Given data:
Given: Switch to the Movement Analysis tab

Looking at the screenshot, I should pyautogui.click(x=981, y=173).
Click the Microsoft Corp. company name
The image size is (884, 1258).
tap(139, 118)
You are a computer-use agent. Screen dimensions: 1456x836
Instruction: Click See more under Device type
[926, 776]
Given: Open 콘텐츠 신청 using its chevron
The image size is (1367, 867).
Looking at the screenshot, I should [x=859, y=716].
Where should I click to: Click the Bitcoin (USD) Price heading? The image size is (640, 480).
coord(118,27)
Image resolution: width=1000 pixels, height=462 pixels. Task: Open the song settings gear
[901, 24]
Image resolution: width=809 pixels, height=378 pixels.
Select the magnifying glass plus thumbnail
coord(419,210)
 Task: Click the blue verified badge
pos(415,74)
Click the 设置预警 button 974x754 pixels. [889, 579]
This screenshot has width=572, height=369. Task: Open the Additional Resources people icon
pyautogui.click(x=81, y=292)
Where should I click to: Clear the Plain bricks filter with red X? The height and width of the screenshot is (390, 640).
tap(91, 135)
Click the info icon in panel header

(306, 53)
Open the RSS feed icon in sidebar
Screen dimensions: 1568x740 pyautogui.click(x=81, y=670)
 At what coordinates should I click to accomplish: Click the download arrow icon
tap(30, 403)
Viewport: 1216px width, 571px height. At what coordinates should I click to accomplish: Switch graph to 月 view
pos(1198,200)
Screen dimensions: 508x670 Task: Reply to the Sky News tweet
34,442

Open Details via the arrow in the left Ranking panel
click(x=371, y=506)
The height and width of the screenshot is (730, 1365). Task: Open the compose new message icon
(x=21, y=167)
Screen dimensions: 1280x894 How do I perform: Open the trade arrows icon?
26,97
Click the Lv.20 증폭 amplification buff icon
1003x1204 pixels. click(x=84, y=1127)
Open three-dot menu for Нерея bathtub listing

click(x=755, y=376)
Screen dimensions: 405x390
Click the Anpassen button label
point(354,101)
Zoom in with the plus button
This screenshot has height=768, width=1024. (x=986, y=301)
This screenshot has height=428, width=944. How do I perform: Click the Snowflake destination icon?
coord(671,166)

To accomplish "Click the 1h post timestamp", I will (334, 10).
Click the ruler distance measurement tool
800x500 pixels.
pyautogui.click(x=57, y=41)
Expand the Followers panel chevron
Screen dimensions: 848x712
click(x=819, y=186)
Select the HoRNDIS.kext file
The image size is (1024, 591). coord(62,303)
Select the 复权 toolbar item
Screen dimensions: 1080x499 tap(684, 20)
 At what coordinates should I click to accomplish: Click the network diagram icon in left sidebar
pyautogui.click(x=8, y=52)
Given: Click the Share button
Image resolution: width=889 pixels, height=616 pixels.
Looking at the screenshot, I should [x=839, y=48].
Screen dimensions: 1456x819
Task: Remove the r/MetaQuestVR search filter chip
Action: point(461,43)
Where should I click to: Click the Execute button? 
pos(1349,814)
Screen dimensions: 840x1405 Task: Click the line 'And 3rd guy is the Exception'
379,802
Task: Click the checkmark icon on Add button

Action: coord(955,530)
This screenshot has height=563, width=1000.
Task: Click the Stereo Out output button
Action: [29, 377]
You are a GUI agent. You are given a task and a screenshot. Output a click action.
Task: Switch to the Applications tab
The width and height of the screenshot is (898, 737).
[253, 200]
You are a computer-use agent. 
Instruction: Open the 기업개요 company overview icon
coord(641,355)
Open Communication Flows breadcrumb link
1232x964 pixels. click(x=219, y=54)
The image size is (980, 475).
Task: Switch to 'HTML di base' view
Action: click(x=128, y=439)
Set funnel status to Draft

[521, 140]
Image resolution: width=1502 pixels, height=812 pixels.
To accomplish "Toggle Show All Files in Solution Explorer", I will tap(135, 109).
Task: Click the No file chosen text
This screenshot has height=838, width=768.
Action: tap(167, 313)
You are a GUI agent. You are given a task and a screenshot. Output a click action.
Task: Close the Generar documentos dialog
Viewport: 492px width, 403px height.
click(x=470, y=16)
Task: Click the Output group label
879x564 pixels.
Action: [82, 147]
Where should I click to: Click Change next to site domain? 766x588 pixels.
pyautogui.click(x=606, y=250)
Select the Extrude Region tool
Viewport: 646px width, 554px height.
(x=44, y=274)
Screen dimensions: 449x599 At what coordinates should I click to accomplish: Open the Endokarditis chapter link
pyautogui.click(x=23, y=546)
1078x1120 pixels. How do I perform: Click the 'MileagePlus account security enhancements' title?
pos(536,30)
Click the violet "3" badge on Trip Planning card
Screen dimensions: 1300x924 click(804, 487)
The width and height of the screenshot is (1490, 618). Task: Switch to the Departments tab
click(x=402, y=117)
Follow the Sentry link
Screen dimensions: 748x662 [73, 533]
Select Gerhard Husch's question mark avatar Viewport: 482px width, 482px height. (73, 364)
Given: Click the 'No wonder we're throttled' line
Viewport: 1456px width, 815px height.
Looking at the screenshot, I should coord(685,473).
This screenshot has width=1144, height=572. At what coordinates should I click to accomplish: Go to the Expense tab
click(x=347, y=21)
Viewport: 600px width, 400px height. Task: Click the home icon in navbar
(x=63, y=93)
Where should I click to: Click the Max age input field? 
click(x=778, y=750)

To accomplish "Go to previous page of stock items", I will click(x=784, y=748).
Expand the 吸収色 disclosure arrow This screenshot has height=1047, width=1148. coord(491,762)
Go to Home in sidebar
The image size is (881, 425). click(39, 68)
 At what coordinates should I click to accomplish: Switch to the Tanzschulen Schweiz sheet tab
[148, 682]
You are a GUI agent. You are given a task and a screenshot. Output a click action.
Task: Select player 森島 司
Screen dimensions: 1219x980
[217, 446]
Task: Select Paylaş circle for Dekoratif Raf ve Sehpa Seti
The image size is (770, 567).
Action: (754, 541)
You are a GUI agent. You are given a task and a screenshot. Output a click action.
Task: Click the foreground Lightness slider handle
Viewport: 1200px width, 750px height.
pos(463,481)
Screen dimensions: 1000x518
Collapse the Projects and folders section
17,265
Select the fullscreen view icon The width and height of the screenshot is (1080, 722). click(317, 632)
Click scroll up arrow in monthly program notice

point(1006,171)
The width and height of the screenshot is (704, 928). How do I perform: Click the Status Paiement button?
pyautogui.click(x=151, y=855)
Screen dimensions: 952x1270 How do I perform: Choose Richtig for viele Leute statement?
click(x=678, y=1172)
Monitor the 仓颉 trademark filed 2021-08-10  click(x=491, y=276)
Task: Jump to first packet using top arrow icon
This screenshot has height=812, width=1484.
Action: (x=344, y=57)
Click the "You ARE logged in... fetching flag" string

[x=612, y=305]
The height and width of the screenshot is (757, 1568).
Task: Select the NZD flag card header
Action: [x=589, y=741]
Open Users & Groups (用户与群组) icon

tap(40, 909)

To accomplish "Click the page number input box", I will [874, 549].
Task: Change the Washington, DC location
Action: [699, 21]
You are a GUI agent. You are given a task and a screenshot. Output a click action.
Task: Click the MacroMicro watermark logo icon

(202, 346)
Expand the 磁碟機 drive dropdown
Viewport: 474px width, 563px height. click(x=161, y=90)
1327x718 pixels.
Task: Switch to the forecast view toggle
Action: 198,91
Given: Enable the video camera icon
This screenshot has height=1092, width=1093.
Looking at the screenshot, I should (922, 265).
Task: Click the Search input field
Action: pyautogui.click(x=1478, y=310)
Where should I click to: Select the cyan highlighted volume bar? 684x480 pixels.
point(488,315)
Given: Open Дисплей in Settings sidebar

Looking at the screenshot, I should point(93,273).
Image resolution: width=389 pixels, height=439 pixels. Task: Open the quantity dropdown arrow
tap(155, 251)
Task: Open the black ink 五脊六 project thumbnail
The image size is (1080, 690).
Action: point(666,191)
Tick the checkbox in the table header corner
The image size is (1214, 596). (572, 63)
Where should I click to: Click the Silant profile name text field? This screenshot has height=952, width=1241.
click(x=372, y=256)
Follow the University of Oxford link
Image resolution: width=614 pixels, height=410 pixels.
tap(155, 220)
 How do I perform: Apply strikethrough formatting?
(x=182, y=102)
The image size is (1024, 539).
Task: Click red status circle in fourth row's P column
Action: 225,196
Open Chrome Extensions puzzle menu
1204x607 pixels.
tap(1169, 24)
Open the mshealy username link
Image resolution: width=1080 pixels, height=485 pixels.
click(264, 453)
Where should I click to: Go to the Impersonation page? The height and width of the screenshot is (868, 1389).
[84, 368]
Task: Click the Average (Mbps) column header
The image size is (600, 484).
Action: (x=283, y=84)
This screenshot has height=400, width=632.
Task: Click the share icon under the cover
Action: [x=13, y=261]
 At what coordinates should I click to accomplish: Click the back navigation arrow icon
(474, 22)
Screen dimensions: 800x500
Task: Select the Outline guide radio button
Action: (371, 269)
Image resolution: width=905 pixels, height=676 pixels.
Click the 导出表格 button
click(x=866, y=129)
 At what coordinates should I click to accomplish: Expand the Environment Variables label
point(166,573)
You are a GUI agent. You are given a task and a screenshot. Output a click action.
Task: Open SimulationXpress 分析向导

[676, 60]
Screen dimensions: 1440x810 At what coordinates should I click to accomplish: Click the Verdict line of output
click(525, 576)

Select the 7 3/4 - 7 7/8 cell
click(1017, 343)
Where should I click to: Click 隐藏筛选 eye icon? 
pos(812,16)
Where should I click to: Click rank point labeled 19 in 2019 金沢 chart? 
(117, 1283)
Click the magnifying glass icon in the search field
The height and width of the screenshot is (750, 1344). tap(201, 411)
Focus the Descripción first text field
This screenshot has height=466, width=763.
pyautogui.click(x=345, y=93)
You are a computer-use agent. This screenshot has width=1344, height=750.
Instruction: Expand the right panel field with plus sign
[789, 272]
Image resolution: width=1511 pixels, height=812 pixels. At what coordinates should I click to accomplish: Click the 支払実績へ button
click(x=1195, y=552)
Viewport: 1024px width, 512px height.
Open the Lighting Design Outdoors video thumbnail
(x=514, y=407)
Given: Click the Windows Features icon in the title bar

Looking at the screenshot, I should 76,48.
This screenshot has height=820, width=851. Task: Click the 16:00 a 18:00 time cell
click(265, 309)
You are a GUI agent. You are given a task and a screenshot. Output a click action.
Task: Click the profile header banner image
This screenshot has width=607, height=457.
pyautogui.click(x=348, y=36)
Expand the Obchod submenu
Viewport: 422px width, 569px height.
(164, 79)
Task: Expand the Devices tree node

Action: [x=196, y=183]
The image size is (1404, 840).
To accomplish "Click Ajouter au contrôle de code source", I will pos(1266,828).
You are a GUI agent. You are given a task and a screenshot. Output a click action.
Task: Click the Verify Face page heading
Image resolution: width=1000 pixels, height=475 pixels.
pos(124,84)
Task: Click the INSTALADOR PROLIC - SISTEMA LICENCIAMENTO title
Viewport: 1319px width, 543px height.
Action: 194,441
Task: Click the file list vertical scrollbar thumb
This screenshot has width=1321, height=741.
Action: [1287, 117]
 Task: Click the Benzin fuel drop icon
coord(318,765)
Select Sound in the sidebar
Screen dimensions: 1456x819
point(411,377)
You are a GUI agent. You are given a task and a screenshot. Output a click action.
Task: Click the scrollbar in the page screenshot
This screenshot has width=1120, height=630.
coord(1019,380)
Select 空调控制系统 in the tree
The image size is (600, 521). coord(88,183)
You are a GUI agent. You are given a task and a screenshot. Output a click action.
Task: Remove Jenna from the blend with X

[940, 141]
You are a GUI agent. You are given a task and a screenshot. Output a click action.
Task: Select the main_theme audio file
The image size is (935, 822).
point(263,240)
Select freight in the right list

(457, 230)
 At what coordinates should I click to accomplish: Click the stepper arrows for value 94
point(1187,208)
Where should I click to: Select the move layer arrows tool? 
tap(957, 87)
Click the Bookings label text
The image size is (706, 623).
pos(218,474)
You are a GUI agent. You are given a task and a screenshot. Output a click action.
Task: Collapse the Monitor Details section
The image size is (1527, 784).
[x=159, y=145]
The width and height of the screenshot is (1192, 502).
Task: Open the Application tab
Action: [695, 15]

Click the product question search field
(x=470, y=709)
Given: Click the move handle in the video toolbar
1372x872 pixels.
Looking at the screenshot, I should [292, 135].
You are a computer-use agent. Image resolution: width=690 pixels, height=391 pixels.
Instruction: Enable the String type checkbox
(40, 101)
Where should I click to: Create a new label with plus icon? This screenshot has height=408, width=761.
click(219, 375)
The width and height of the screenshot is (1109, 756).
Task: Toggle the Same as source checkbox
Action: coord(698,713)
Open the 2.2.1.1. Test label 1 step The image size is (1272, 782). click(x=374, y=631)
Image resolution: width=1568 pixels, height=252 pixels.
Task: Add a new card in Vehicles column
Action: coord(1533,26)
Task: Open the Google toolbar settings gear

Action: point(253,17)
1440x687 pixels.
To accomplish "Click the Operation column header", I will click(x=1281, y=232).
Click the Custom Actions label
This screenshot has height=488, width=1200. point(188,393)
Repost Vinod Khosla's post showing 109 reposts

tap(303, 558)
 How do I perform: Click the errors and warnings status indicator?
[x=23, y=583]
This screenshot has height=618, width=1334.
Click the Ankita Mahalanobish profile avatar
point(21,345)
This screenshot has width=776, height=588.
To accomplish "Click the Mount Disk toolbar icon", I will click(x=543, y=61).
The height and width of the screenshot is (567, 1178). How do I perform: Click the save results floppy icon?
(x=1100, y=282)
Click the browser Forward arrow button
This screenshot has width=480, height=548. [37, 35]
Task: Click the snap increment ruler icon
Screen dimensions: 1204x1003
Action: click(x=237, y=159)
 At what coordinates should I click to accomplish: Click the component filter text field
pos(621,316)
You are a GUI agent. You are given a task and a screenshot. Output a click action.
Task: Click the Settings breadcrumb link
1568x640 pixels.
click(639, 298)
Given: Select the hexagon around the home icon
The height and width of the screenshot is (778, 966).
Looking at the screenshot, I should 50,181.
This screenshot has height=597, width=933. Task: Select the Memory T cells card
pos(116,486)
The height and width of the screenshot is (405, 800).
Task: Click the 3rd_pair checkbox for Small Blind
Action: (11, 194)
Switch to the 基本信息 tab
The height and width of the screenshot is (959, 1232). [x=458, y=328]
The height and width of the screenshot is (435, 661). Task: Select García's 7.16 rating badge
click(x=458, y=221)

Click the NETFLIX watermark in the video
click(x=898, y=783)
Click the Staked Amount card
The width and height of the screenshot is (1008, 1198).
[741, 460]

What you will do: What is asked for is an exact copy of the lines above from the one containing "Task: Click the Verify Face page heading" through the one containing "Select Sound in the sidebar", and only those.

Task result:
Task: Click the Verify Face page heading
Image resolution: width=1000 pixels, height=475 pixels.
pos(124,84)
Task: Click the INSTALADOR PROLIC - SISTEMA LICENCIAMENTO title
Viewport: 1319px width, 543px height.
Action: 194,441
Task: Click the file list vertical scrollbar thumb
This screenshot has width=1321, height=741.
Action: [1287, 117]
 Task: Click the Benzin fuel drop icon
coord(318,765)
Select Sound in the sidebar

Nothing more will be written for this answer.